Else Kröner Fresenius Preis für Notfallstation in Tansania

18.10.2019

Martin Rohacek, Swiss TPH und Ifakara Health Institute, erhält den diesjährigen Else Kröner Fresenius Preis für sein Engagement im Aufbau einer Notfallstation für das St. Francis Referral Hospital in Ifakara, Tansania. Die Else Kröner-Fresenius-Stiftung widmet sich der Förderung medizinischer Forschung und unterstützt medizinisch-humanitäre Projekte. Sie ist eine der grössten Medizin fördernden Stiftungen Deutschlands.

Martin Rohacek, Swiss TPH und Ifakara Health Institute, erhält den diesjährigen Else Kröner Fresenius Preis für sein Engagement im Aufbau einer Notfallstation in Ifakara, Tansania. Foto: Felix Zahn/photothek.net

Seit 2015 setzt Rohacek, Projektleiter Swiss TPH und Ifakara Health Institute, das Projekt "Aufbau und Organisation einer Notfallstation im St. Francis Referral Hospital in Ifakara, Tansania" in enger Zusammenarbeit mit dem Universitätsspital Basel und lokalen Partnern um.

Mit dem Preisgeld soll insbesondere das Training des medizinischen Personals in Ifakara langfristig fortgeführt und intensiviert sowie weitere lokale Instruktoren für Notfallmedizin und Ultraschall ausgebildet werden.

Zuweisungszentrum für eine Million Menschen

Rohacek hat im ländlichen Ifakara eine Notfallstation aufgebaut - mit einem Triage-System sowie der differentiellen Diagnose und Behandlung von mittlerweile jährlich 36'000 Erwachsenen und Kindern. Das Krankenhaus dient als Zuweisungszentrum für eine vorwiegend ländliche Bevölkerung von rund einer Million Menschen. Die Notfallstation operiert im Dreischicht-Betrieb 24 Stunden pro Tag und wird von lokalen Ärzten geleitet.

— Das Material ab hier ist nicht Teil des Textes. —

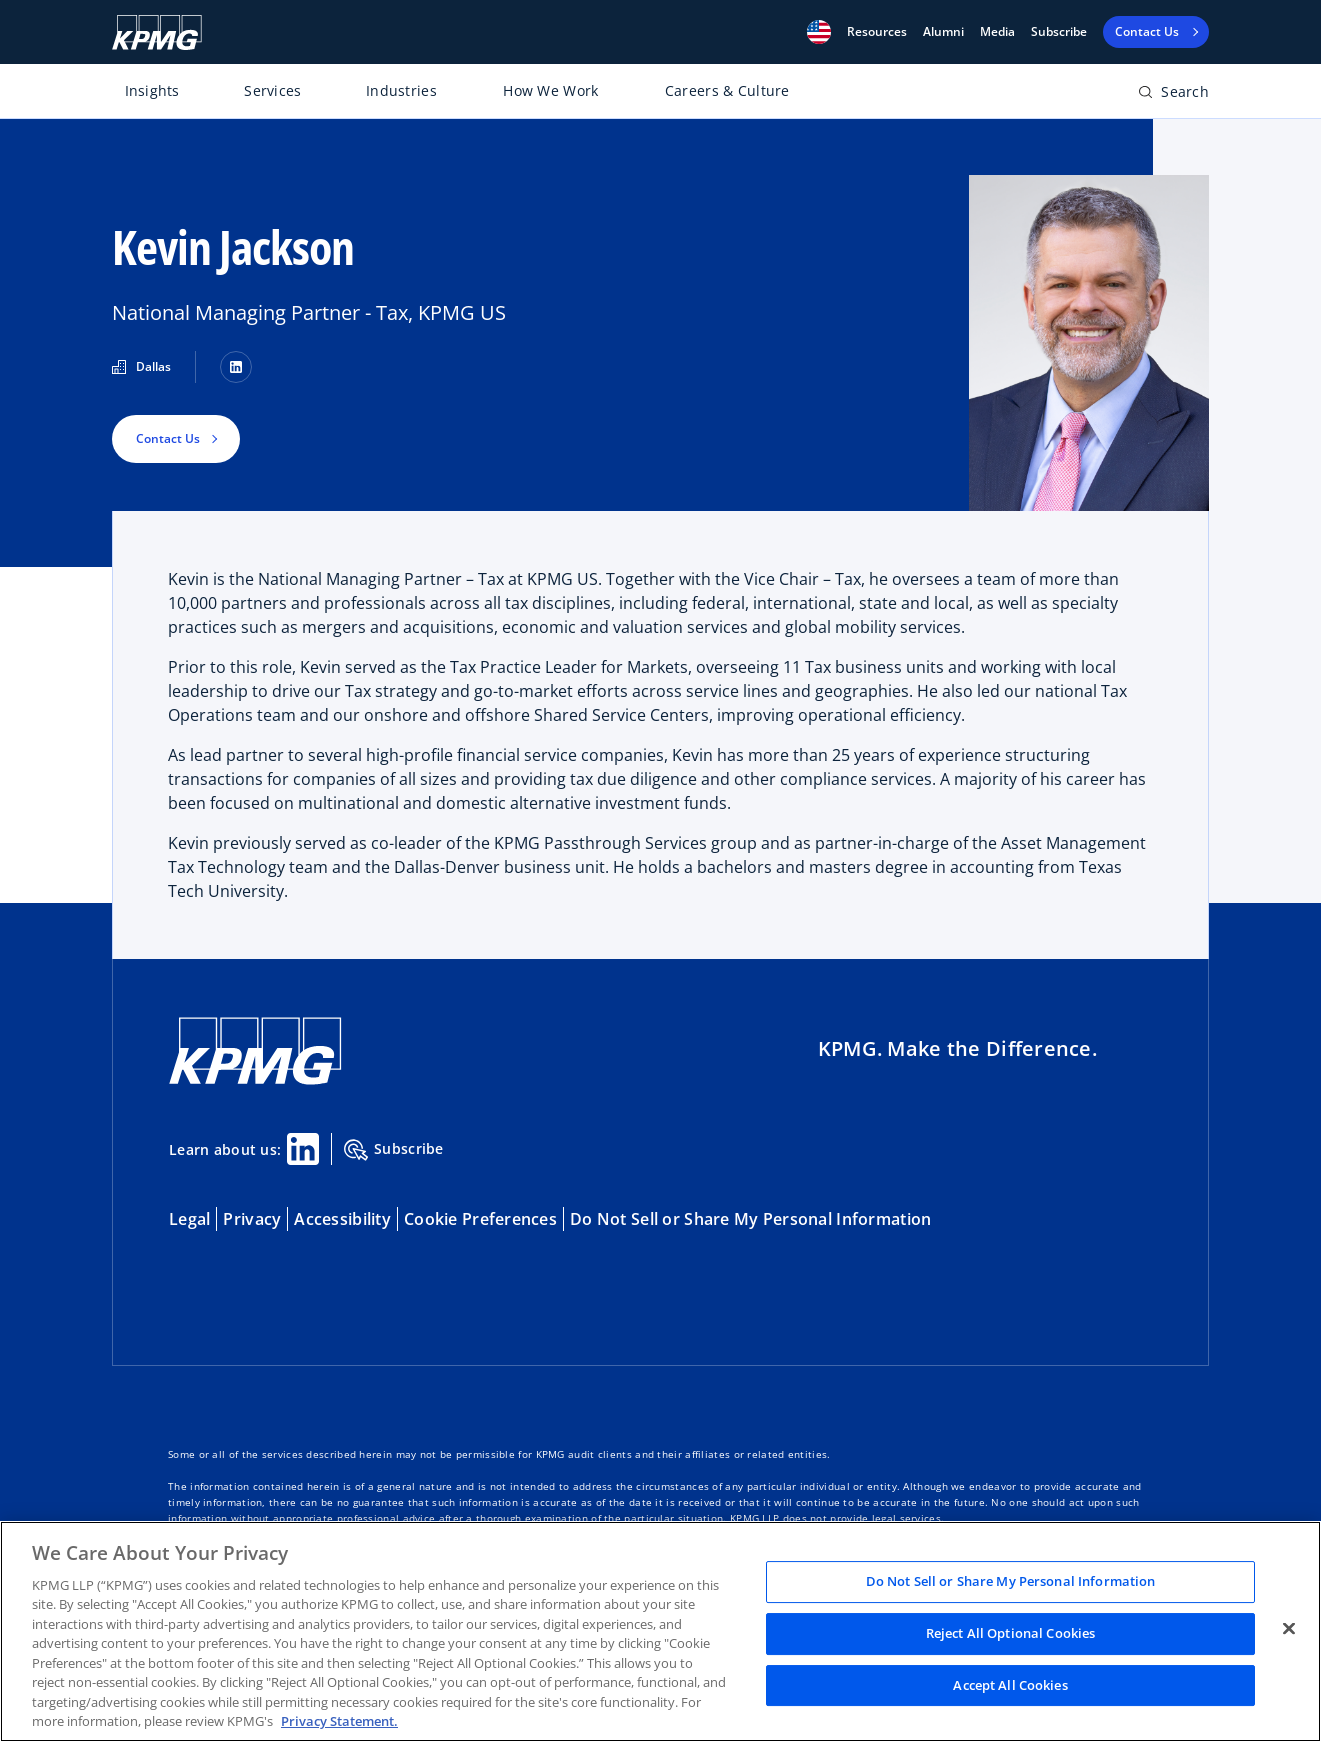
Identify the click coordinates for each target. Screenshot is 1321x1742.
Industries (401, 90)
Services (272, 90)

Vor Ort bildet Martin Rohacek medizinisches Personal in Notfallmedizin, Ultraschall und Echokardiographie aus und führt klinische Forschungsprojekte durch. "Etwa 100'000 Patienten aus drei Distrikten im Umkreis von 150 Kilometern haben vom Projekt profitiert", betont Rohacek. "Die Patienten sind oft sehr krank. Am häufigsten behandeln wir Infektions-, aber auch Herz- oder gynäkologische Krankheiten. Zehn Prozent der Patienten kommen wegen eines Unfalls zu uns", erklärt der Mediziner weiter. "Die zumeist schwerkranken Menschen benötigen rasch Hilfe. Je länger man mit der Diagnose und der dementsprechenden Therapie wartet, desto schlechter ist die Überlebenswahrscheinlichkeit für den Patienten."

Else Kröner Fresenius Preis für Medizinische Entwicklungszusammenarbeit

Die Preisverleihung fand am 17. Oktober 2019 im Bundesministerium für wirtschaftliche Zusammenarbeit und Entwicklung (BMZ) in Berlin statt. Daniel Paris, Leiter des Departements "Medicine" am Swiss TPH, hielt die Laudatio. Die Else Kröner-Fresenius-Stiftung vergibt jährlich den Else Kröner Fresenius Preis für Medizinische Entwicklungszusammenarbeit, der besonderes Engagement in der Entwicklungszusammenarbeit würdigt. Gewürdigt werden Projekte weltweit, die auf herausragende Art und Weise der Verbesserung der Gesundheitsversorgung dienen. Der Preis ist mit 100'000 Euro dotiert - Geld, das unmittelbar für die Projekte verwendet wird. Der Preis wird jedes Jahr zu einem anderen Themenschwerpunkt ausgeschrieben, die Preisausschreibung erfolgt jeweils im Frühjahr.

Über die Else Kröner-Fresenius-Stiftung (EKFS)

Die gemeinnützige Else Kröner-Fresenius-Stiftung widmet sich der Förderung medizinischer Forschung und unterstützt medizinisch-humanitäre Projekte. Die Stiftung wurde im Jahr 1983 von der Unternehmerin Else Kröner gegründet und zu ihrer Alleinerbin eingesetzt. Die EKFS bezieht nahezu alle ihre Einkünfte aus Dividenden des Gesundheitskonzerns Fresenius, dessen grösste Aktionärin sie ist. Bis heute hat sie rund 1'780 Projekte gefördert. Mit einem jährlichen Fördervolumen von aktuell über 50 Millionen Euro ist sie eine der grössten Medizin fördernden Stiftungen Deutschlands.